The development of next generation green nano-devices with greatly reduced power dissipation and multifunctional properties is one of the greatest challenges in current nanoscience. This creates an enormous demand for functional nanostructures and novel nano-materials. In this research field, we explore new synthesis routes to fabricate nanomaterials and -structures with tailored structure-property relations. Bottom-up nanotechnology and self-assembly play an important role in the synthesis and growth of such nanomaterials. Their intricate optical, electronic and mechanical (quantum) properties are investigated and understood from a fundamental point of view.

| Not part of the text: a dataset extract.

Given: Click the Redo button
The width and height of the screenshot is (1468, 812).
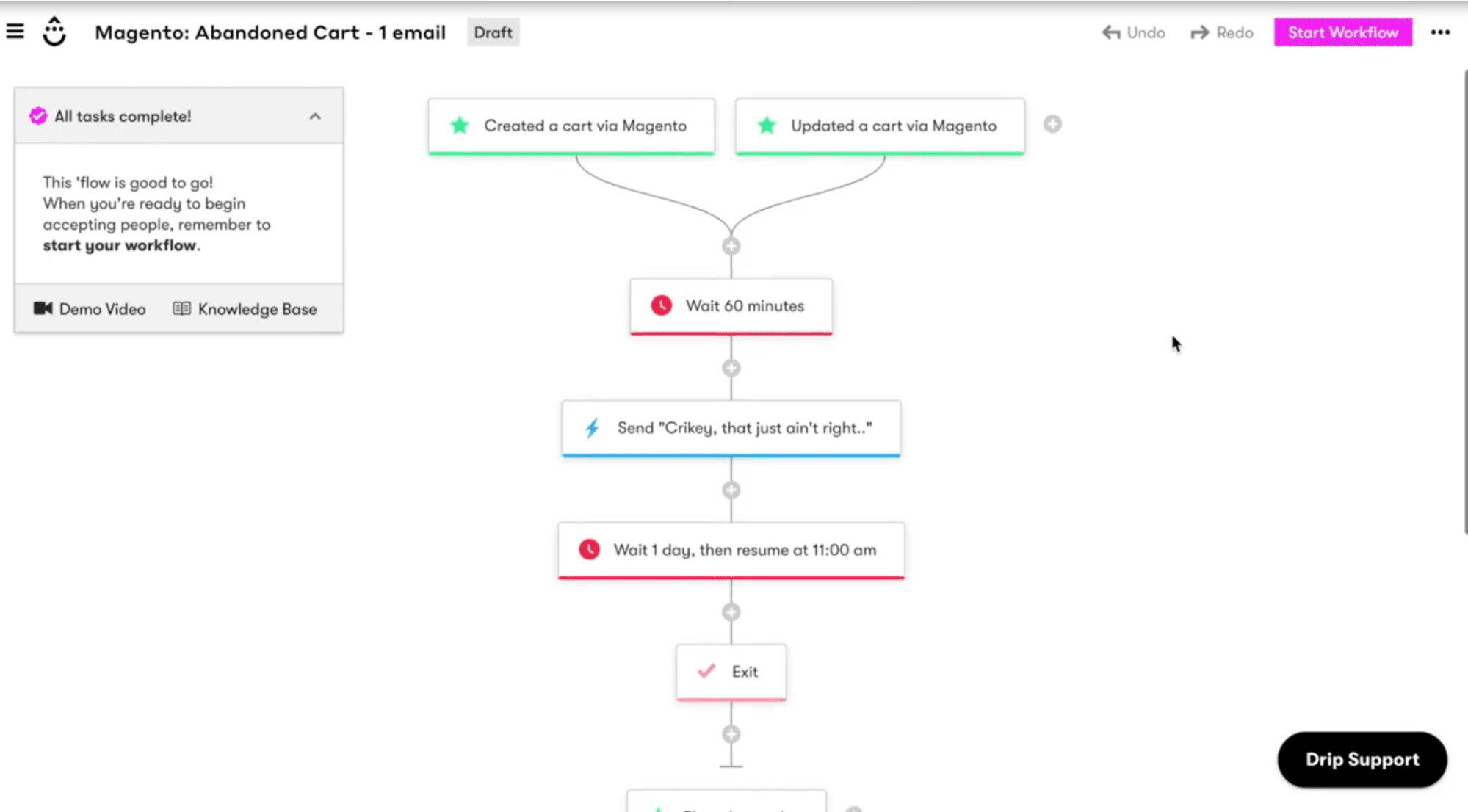Looking at the screenshot, I should (1222, 32).
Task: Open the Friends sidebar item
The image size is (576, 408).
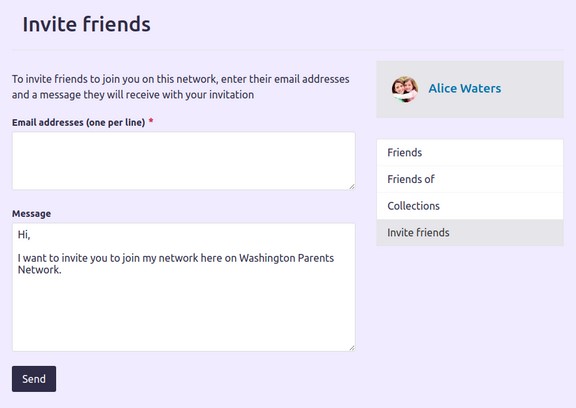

Mesocrystals based on Magnetic- and Semiconducting Nanoparticle Assemblies: From Structure-Properties Relation to Applications
Nanoparticle-based artificial materials with fully tailored properties provide fascinating new opportunities for a wealth of applications. Magnetic mesocrystals are a particularly intriguing new class of such nanomaterials, where nanoparticles self-assemble into well–ordered, crystalline 2D or 3D superlattices. The mesocrystalline structure transposes the nanoparticle properties to macroscopic length scales and results in a complex structure-property relationship, which is explored in this project.
Transport and optical property investigation of size-controlled luminescent semiconductor-metal hybrid nanostructures at single particle level
In this project, our primary aim is to probe the size-reduction-induced electronic state modification of ultra-small luminescent Si NPs and plasmonic noble metal (Au or Ag) NP individually by means of scanning tunneling microscopy (STM).